[INFORMATION Boundary: Start]

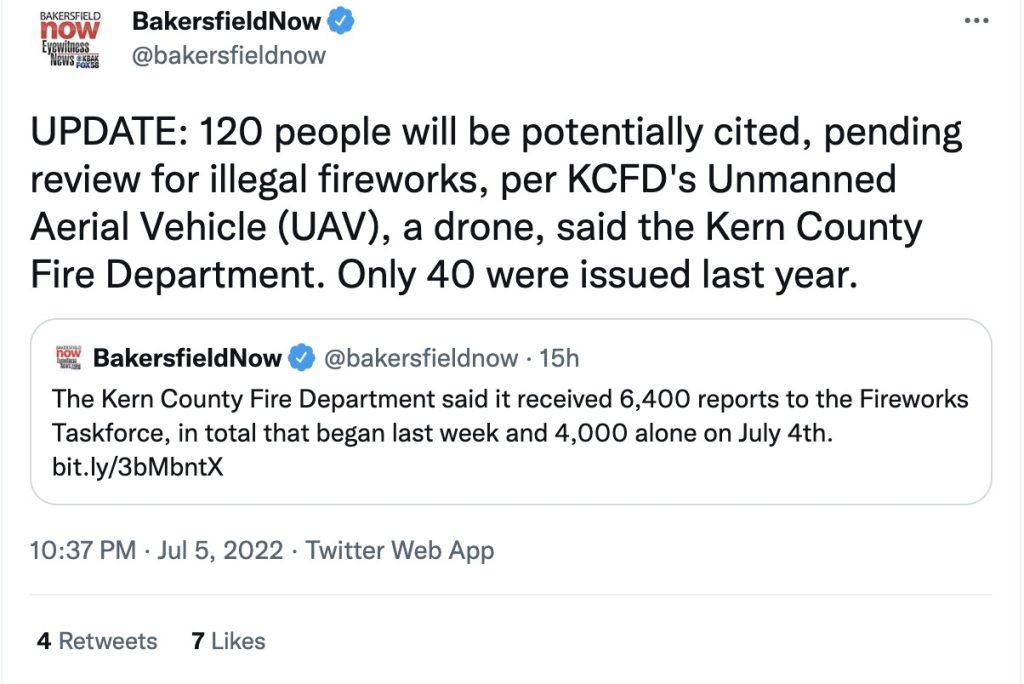This screenshot has height=684, width=1024.
Task: Click the small avatar in the quoted tweet
Action: [67, 356]
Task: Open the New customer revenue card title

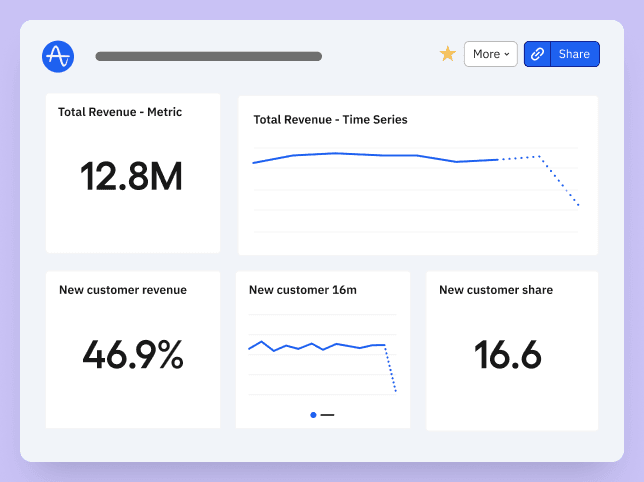Action: coord(123,290)
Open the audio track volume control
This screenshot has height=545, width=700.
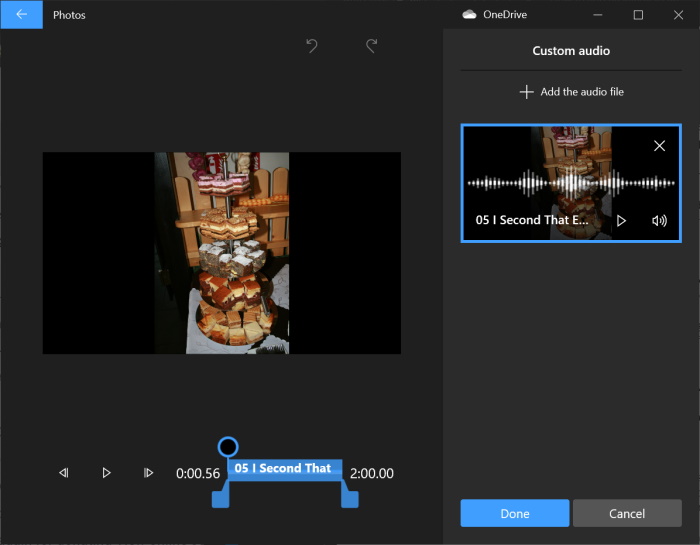pyautogui.click(x=659, y=220)
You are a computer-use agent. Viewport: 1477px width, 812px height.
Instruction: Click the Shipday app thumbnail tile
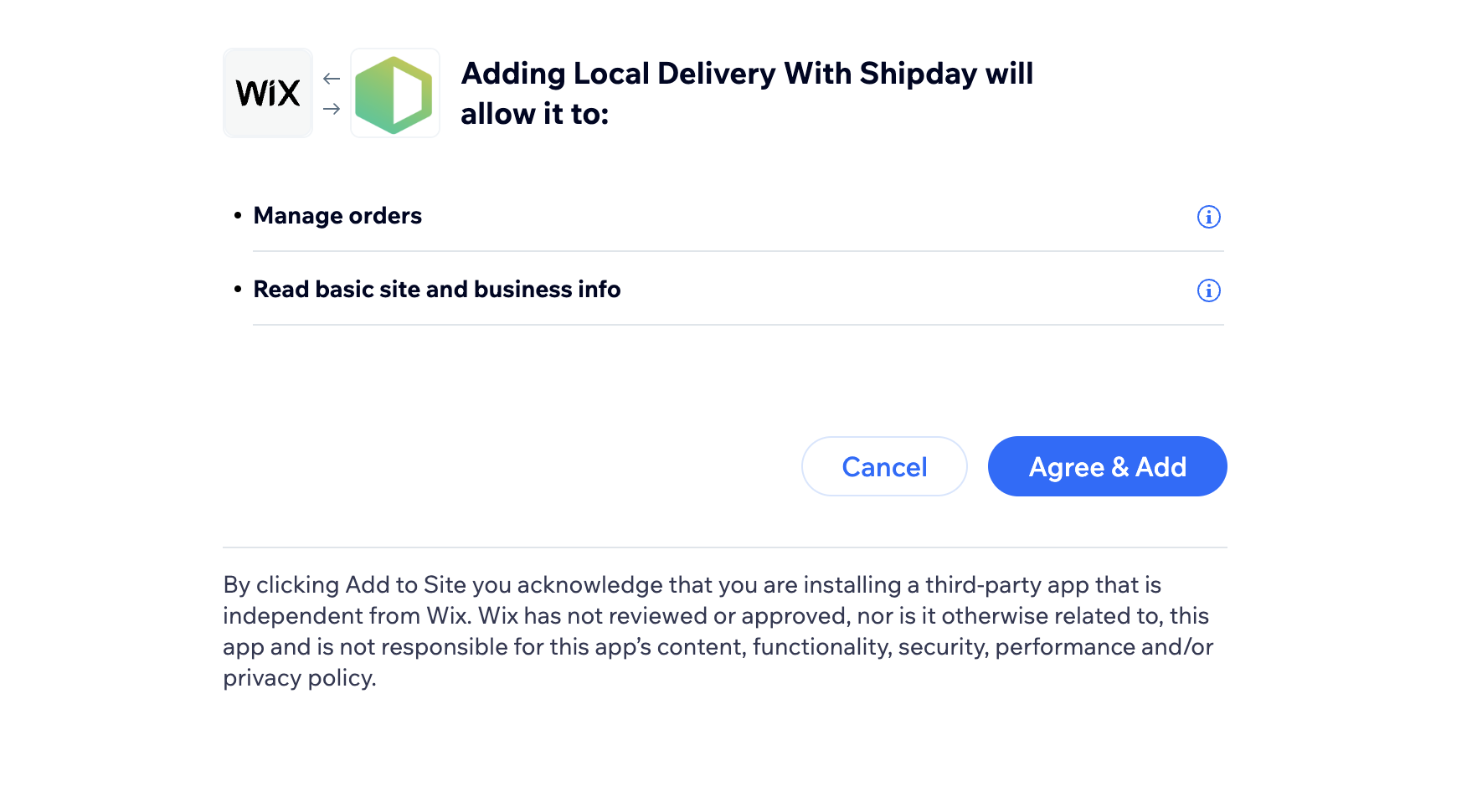[x=394, y=93]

[INFORMATION Boundary: End]

**WHAT NEEDS TO BE DONE**
Quote only the lines that start at the line holding "Instruction: Click the" and end at the last line of the entries, including both of those lines, and omit every picture.

**WRITTEN ANSWER**
Instruction: Click the Shipday app thumbnail tile
[x=394, y=93]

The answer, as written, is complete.